The forward slash (/) is used to separate each level within a topic tree and provide a hierarchical structure to the topic space. The use of the topic level separator is significant when the two wildcard characters are encountered in topics specified by subscribers.

Multi-level wildcard

The number sign (#) is a wildcard character that matches any number of levels within a topic. For example, if you subscribe to finance/stock/ibm/#, you receive messages on these topics:

finance/stock/ibm finance/stock/ibm/closingprice finance/stock/ibm/currentprice

The multi-level wildcard can represent zero or more levels. Therefore, finance/# can also match the singular finance, where # represents zero levels. The topic level separator is meaningless in this context, because there are no levels to separate.

The multi-level wildcard can be specified only on its own or next to the topic level separator character. Therefore, # and finance/# are both valid, but finance# is not valid. The multi-level wildcard must be the last character used within the topic tree. For example, finance/# is valid but finance/#/closingprice is not valid.

Single level wildcard

The plus sign (+) is a wildcard character that matches only one topic level. For example, finance/stock/+ matches finance/stock/ibm and finance/stock/xyz, but not finance/stock/ibm/closingprice. Also, because the single-level wildcard matches only a single level, finance/+ does not match finance.

The single-level wildcard can be used at any level in the topic tree, and in conjunction with the multilevel wildcard. It must be used next to the topic level separator, except when it is specified on its own. Therefore, + and finance/+ are both valid, but finance+ is not valid. The single-level wildcard can be used at the end of the topic tree or within the topic tree. For example, finance/+ and finance/+/ibm are both valid.

Topic semantic and usage

When you build an application, the design of the topic tree should take into account the following principles of topic name syntax and semantics:

A topic must be at least one character long.

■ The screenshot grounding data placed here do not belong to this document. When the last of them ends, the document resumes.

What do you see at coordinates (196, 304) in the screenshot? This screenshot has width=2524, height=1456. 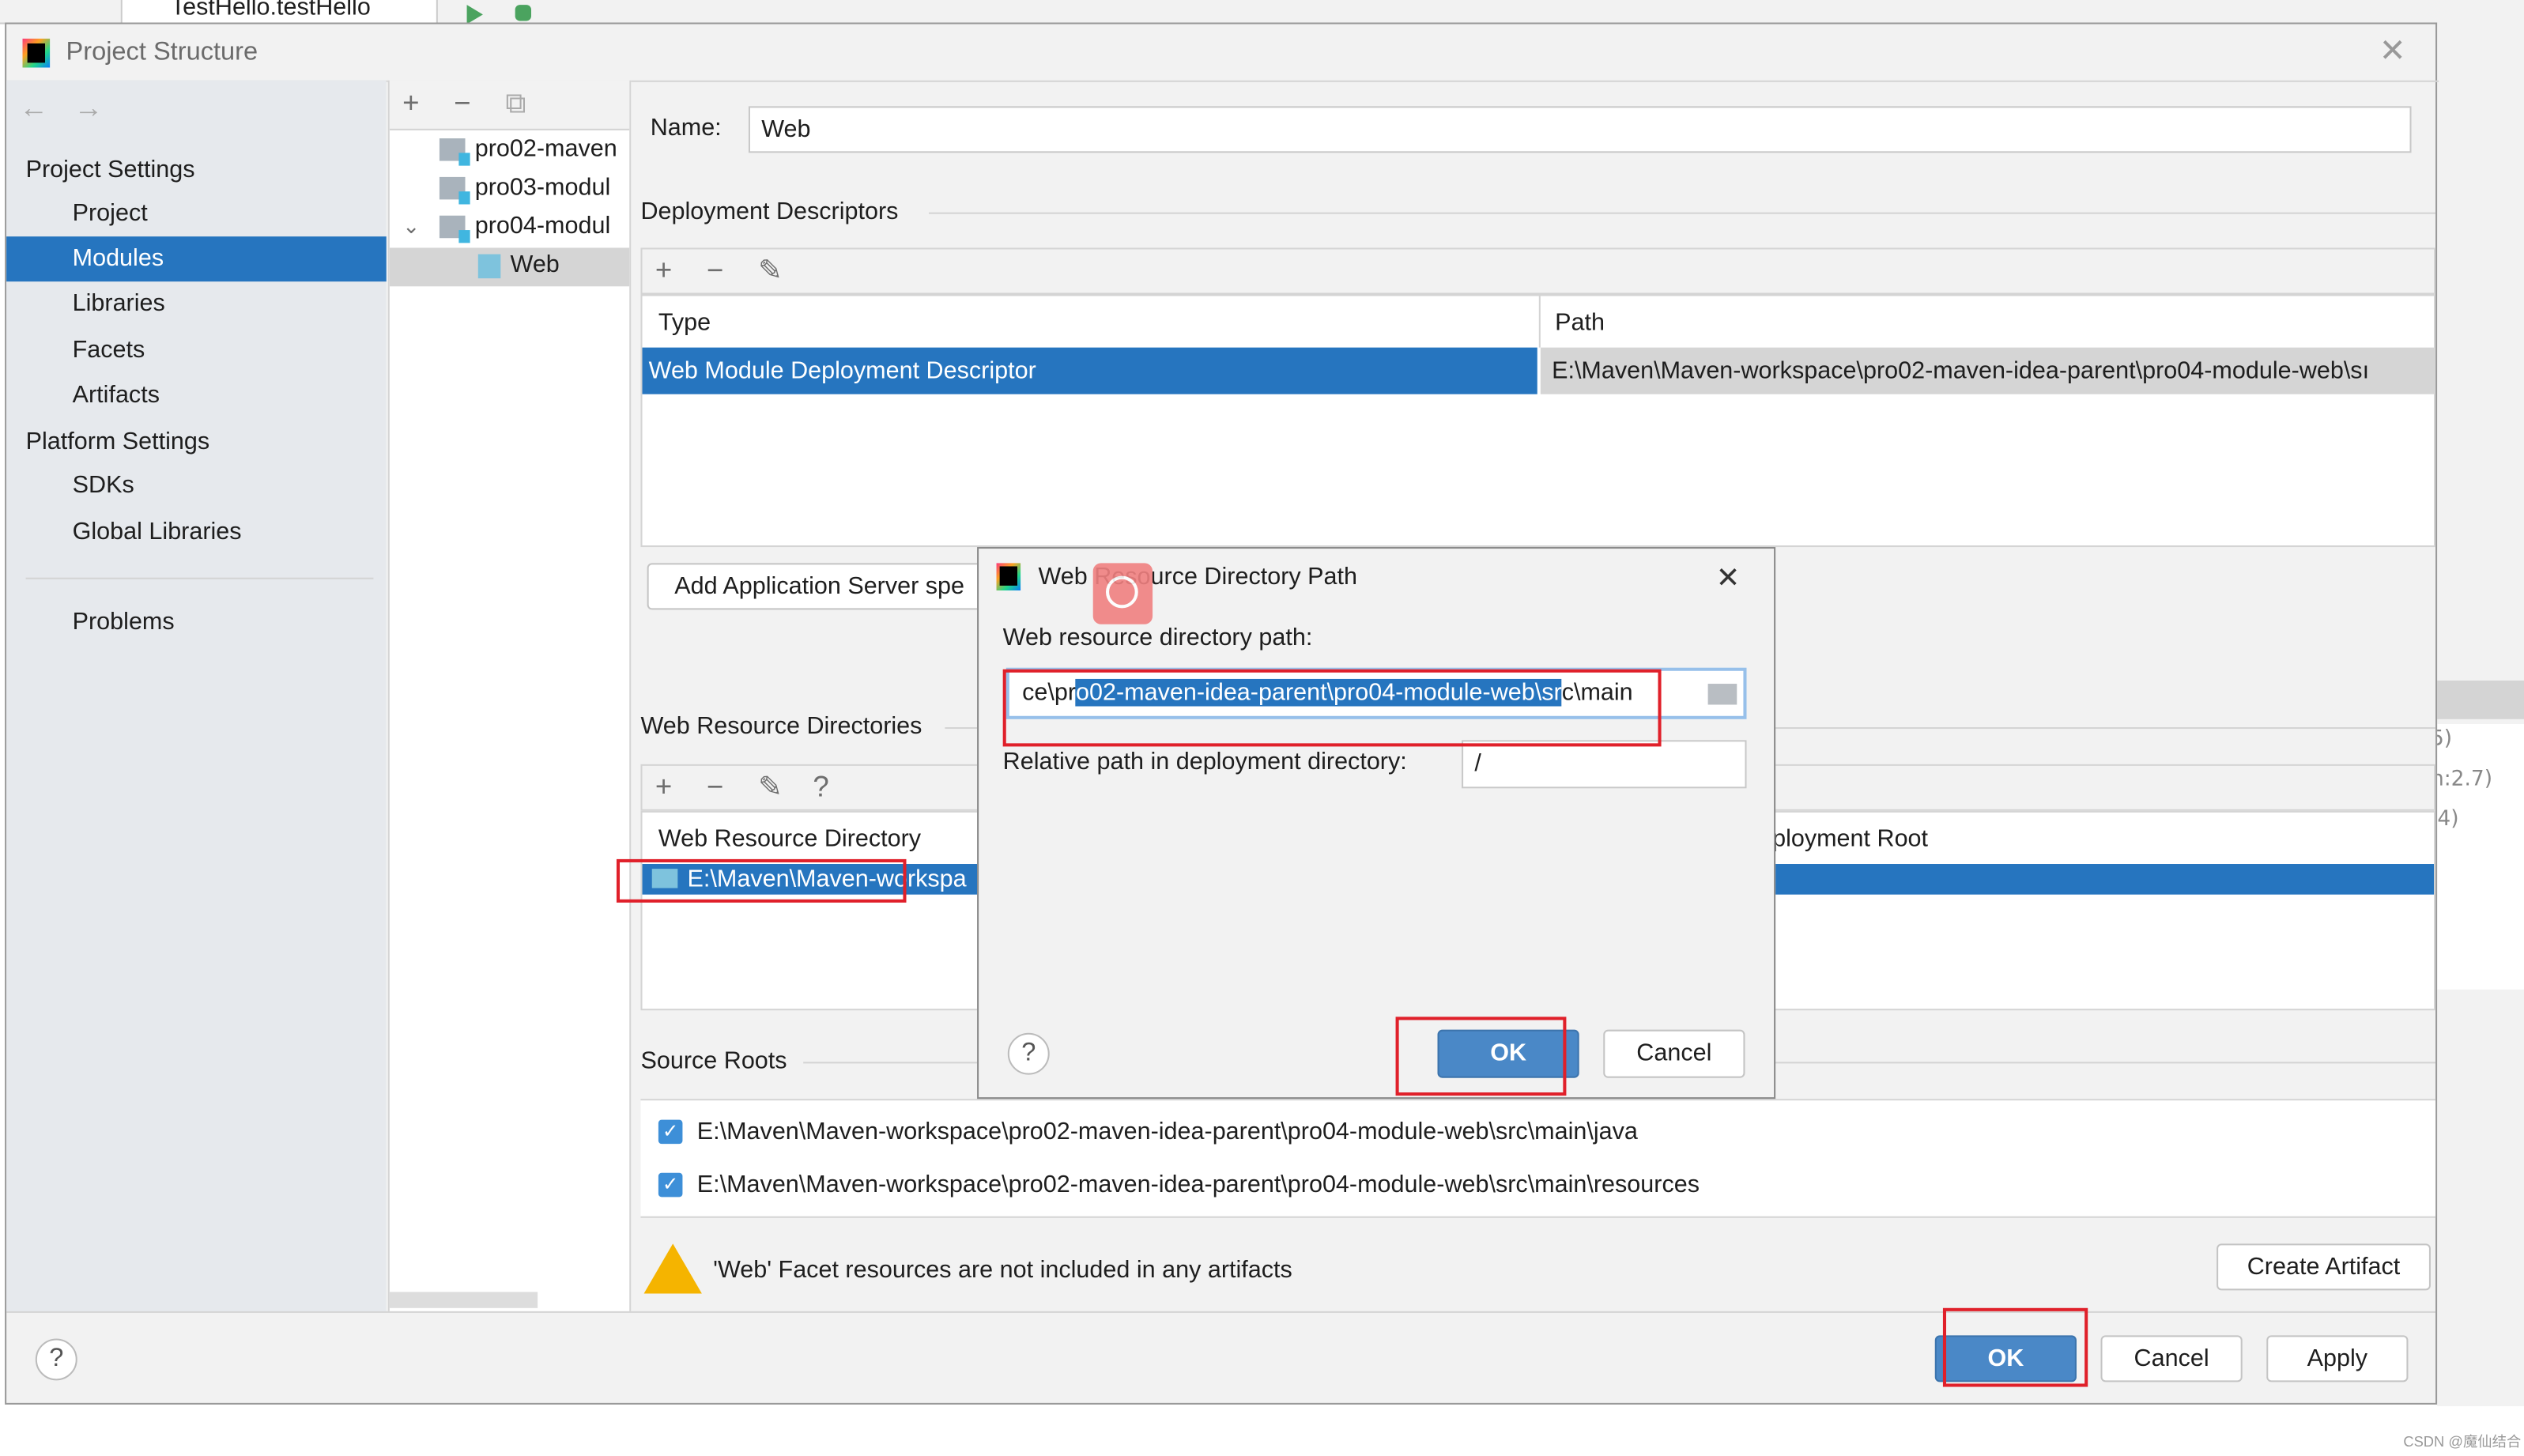 I see `sidebar-item-libraries: Libraries` at bounding box center [196, 304]. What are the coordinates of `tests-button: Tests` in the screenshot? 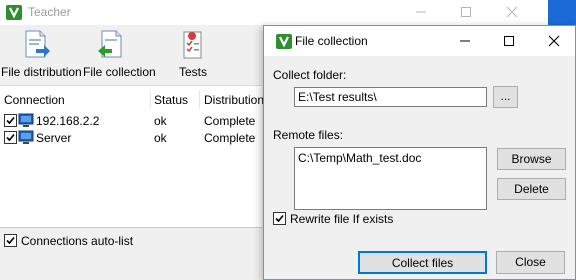 It's located at (194, 55).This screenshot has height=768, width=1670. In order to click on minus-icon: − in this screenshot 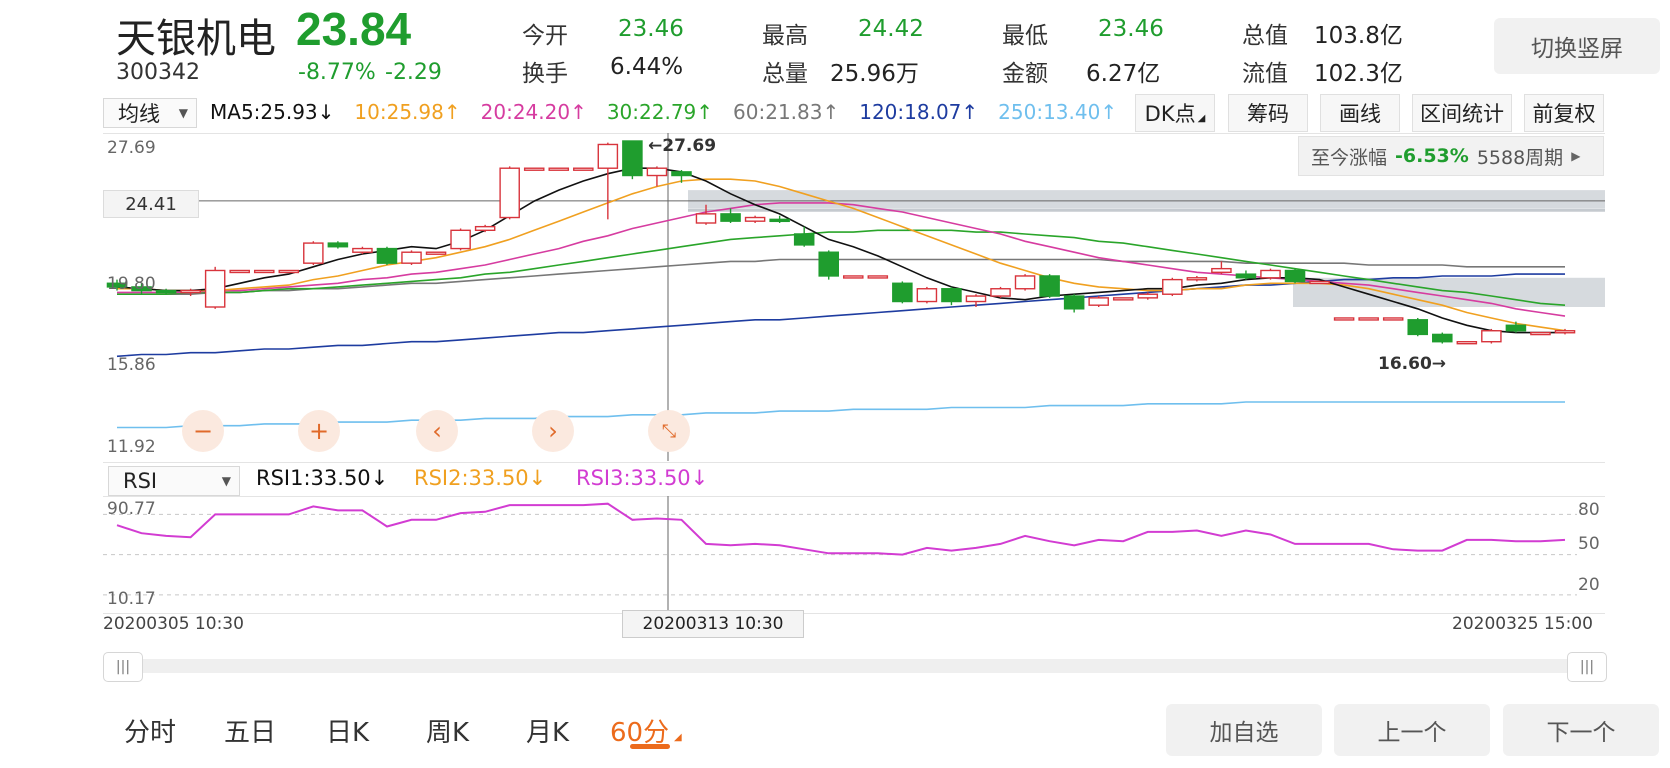, I will do `click(203, 431)`.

Topic names are case sensitive. For example, ACCOUNTS and Accounts are two different topics.

Topic names can include the space character. For example, Accounts payable is a valid topic.

A leading "/" creates a distinct topic. For example, /finance is different from finance. /finance matches "+/+" and "/+", but not "+".

Do not include the null character (Unicode \x0000) in any topic.

The following principles apply to the construction and content of a topic tree:

The length is limited to 64k but within that there are no limits to the number of levels in a topic tree.

There can be any number of root nodes; that is, there can be any number of topic trees.